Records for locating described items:
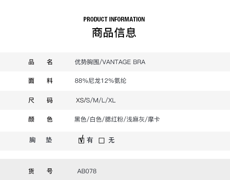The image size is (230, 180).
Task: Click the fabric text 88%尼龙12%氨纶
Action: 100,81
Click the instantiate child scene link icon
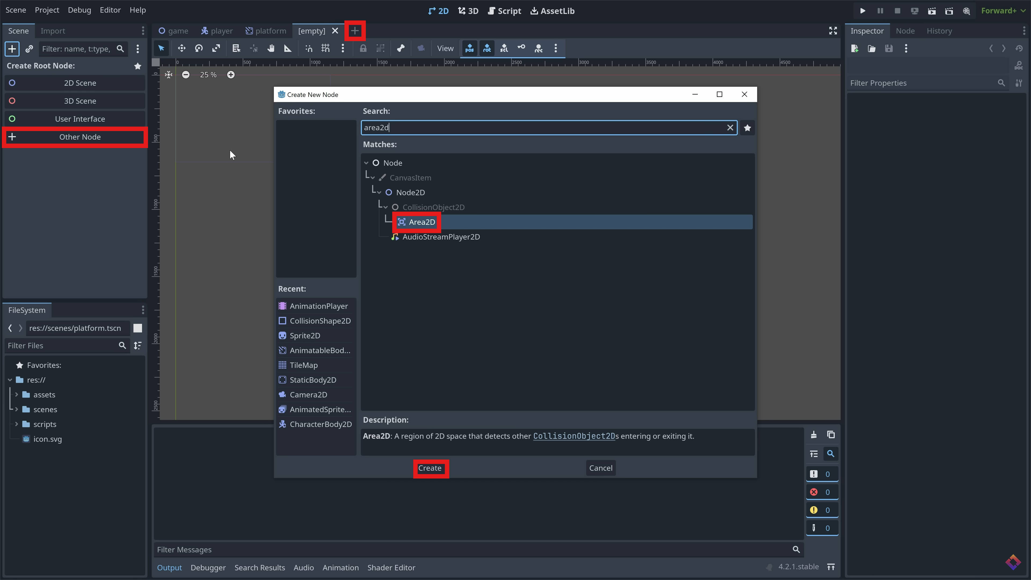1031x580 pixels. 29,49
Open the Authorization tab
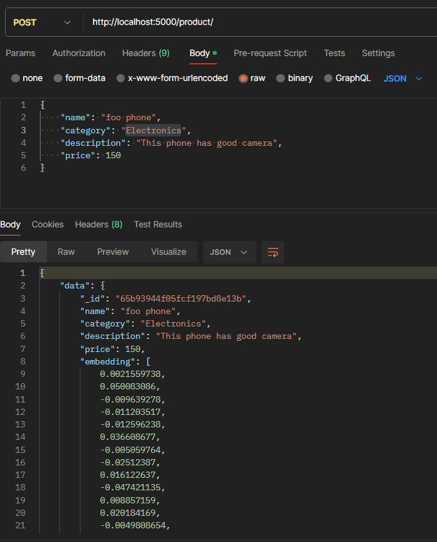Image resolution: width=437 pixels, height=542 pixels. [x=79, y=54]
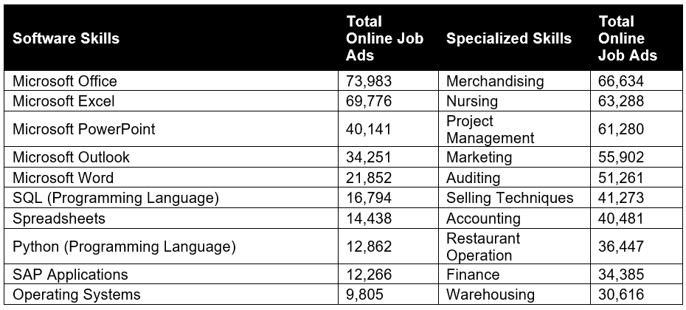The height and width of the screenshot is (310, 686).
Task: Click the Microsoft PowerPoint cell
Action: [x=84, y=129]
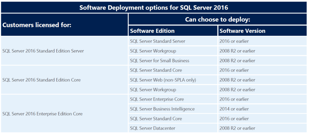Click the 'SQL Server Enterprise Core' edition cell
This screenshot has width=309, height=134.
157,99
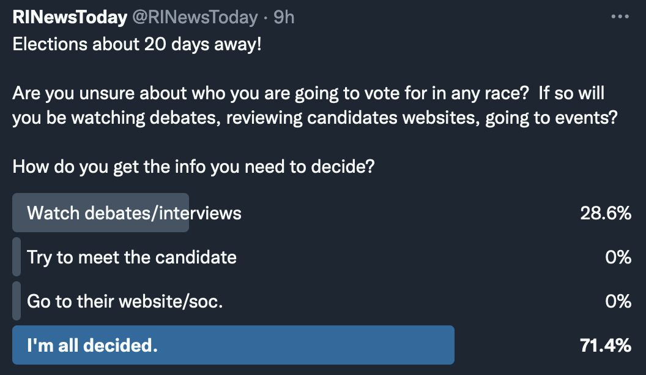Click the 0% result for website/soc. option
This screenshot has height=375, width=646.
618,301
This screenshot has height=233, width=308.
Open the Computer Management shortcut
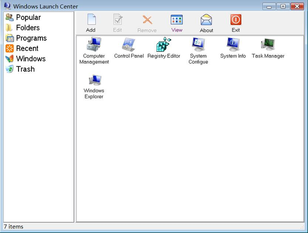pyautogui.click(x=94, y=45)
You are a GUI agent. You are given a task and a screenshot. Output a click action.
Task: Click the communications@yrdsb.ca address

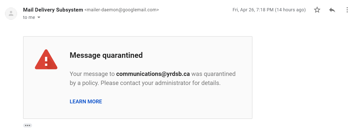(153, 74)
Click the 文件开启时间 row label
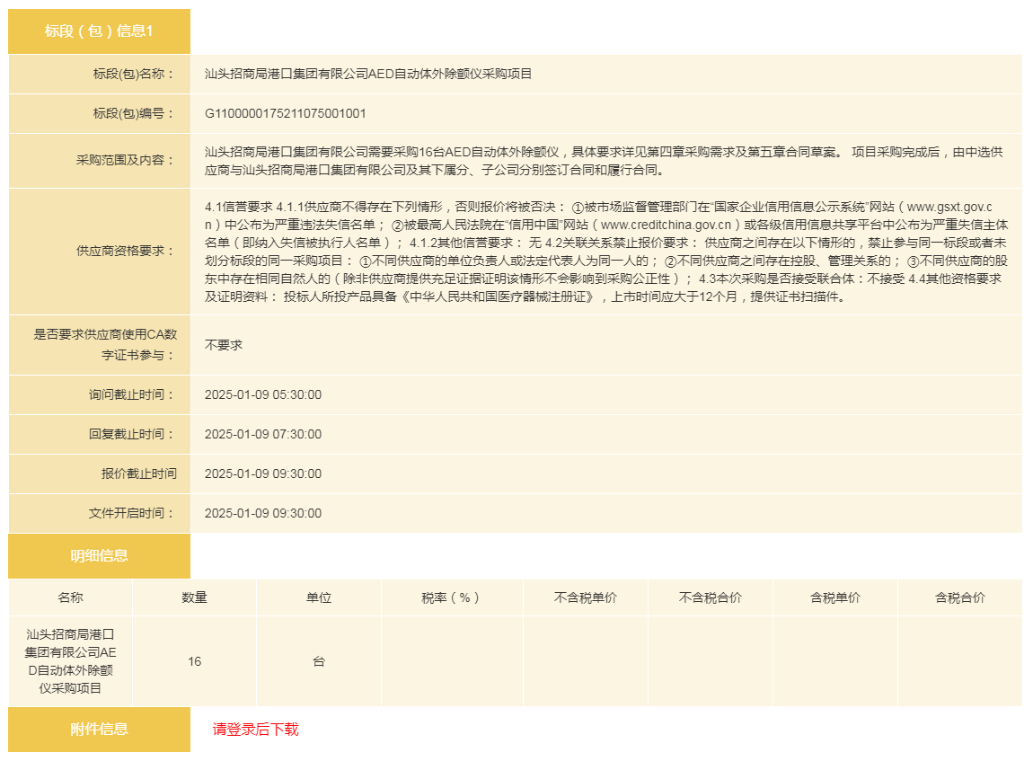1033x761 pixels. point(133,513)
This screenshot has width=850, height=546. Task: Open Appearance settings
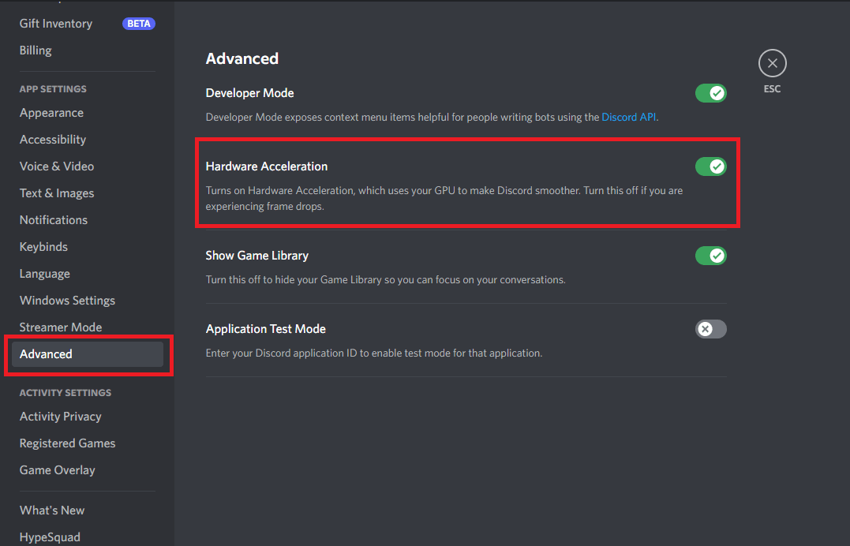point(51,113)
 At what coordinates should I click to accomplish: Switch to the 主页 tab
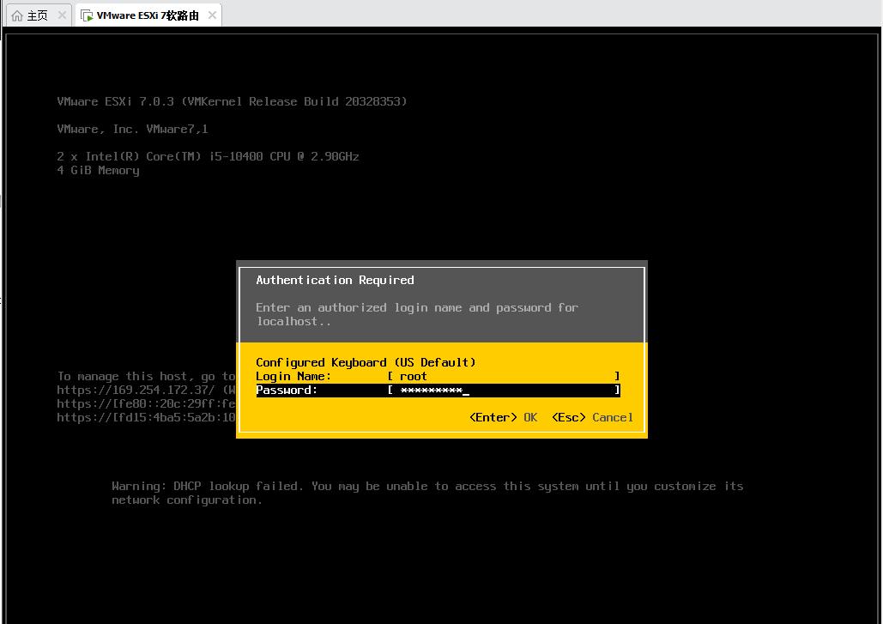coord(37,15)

Job: Repeat the whole listing above verbatim, leaving out the pictures.

Solution to the exercise:
The image size is (230, 180).
Task: Click the fabric text 88%尼龙12%氨纶
Action: 100,81
Click the instantiate child scene link icon
1031x580 pixels. 29,49
Open the Authorization tab
Image resolution: width=437 pixels, height=542 pixels. [x=79, y=54]
The height and width of the screenshot is (310, 686).
Task: Click the Microsoft PowerPoint cell
Action: [x=84, y=129]
Click the 'SQL Server Enterprise Core' edition cell
This screenshot has width=309, height=134.
157,99
Click the 0% result for website/soc. option
This screenshot has height=375, width=646.
618,301
This screenshot has height=233, width=308.
Open the Computer Management shortcut
pyautogui.click(x=94, y=45)
You are a GUI agent. You are given a task and a screenshot. Output a click action.
Task: Click the communications@yrdsb.ca address

(153, 74)
Click the 文件开启时间 row label
1033x761 pixels. point(133,513)
This screenshot has width=850, height=546. Task: Open Appearance settings
point(51,113)
 At what coordinates should I click to accomplish: Switch to the 主页 tab
coord(37,15)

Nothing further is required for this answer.